Into the world I came—Oh, ill
It was, to bait the trap with breath.
Le piège
Trappe appâtée qui ne tue pas sa victime,
Mais lui rend la vie et la liberté moins douces que la mort….
Je suis venue au monde… Ah, quelle barbarie
D’avoir mis dans la trappe l’appât d’un souffle vivant…

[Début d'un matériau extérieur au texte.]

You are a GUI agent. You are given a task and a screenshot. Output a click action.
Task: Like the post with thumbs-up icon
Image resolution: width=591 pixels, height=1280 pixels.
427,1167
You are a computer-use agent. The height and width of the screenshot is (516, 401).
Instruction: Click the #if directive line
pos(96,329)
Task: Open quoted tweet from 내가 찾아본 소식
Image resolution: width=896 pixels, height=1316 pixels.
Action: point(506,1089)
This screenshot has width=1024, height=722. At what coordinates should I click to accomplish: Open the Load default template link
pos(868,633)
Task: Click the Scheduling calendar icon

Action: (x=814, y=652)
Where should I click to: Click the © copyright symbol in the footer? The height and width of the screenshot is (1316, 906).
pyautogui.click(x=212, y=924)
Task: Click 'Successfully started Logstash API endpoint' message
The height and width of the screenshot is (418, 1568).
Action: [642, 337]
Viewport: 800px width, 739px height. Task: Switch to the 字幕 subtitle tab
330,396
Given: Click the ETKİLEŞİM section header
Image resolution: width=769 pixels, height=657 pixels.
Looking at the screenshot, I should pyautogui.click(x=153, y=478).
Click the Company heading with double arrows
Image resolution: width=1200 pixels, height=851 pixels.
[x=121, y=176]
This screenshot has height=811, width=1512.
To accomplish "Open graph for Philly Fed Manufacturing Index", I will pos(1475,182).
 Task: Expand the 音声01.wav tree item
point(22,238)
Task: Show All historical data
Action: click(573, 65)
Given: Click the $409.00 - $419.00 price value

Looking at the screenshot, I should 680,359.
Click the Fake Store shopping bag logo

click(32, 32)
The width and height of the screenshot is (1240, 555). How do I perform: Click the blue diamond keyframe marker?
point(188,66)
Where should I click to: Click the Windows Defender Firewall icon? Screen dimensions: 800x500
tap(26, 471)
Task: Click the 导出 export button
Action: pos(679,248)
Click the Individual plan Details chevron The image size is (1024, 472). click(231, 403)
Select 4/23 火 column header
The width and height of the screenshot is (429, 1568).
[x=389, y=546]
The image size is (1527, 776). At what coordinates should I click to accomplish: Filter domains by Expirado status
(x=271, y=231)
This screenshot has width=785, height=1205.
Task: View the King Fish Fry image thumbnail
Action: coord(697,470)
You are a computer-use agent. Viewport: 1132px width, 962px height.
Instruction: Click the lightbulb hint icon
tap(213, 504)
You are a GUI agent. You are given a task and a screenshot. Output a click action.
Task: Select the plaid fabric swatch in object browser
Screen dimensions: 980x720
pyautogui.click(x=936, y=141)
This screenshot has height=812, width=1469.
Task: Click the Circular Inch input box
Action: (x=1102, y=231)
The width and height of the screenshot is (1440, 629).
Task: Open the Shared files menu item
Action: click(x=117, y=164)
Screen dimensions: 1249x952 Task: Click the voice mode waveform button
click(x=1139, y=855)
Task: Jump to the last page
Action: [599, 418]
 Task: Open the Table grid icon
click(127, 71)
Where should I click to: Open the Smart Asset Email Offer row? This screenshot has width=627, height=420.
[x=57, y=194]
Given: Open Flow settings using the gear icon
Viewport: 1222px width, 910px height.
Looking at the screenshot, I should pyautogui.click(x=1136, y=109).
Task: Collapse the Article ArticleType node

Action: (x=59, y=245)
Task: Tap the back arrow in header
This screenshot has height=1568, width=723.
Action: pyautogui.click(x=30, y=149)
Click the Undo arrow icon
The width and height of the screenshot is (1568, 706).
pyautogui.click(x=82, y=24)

Hortense Flexner et traduction de Marguerite Yourcenar
25/03/2009 à 01:19
C’est beau ça… cruellement beau.
25/03/2009 à 07:07
cruauté du vivant…magnifiquement exprimée. J’ai mal…
25/03/2009 à 17:01
Je vous rejoins toutes les deux dans cette impression cruelle. Le hasard a porté ma main sur un livre de la médiathèque, il y a de cela un mois environ, et j’y ai trouvé ces mots qui évoquent avec relativement de justesse la prisonnière de la vie incongrue qu’est devenue ma grand-mère.
Elle avait connu la pension dès l’âge de trois ans ; son père, nouvellement veuf, n’ayant pas su ou pas voulu accompagner son éducation au quotidien. Elle s’était bien jurée de ne plus jamais retourner en pension, en prison disait-elle ; mais par une étrange ironie du sort, elle finira sa vie enfermée dans un mouroir et dans son oubli de tout. Reste les autres, qui n’oublient pas.
Myosotis…
27/03/2009 à 07:19
Daud,
J’ai rajouté une suite à l’article “le rapt de notre santé…“
Souhaitez vous maintenir votre passage, dont je vous remercie, selon, je peux le déplacer, où l’effacer.
Bonne journée,
Partance.
Tendre myosotis…
27/03/2009 à 07:44
Chère Partance,
Je maintiens ma proposition de consulter l’article d’Anne Archet : Encore un mot de nos commanditaires, car j’ai besoin de pouvoir rire, même de ce qui n’est, a priori, pas amusant voire de ce qui est attristant.
Pour le reste, l’alternative proposée par les décideurs ou les commanditaires m’apparaît plus relever de l’intenable position entre la peste et le choléra que du choix cornélien. Le devoir de l’humanité ? En-a-t-elle seulement un ? Je dis souvent que nous sommes en mesure de préjuger du bien. Sur cette base il est évidemment du devoir collectif de remettre en question nos modes de vies gourmands en ressources de toutes sortes et de fait destructeur. Un point cependant sur lequel mon opinion diverge, je ne me considère pas comme un mouton, aussi sage soit-il.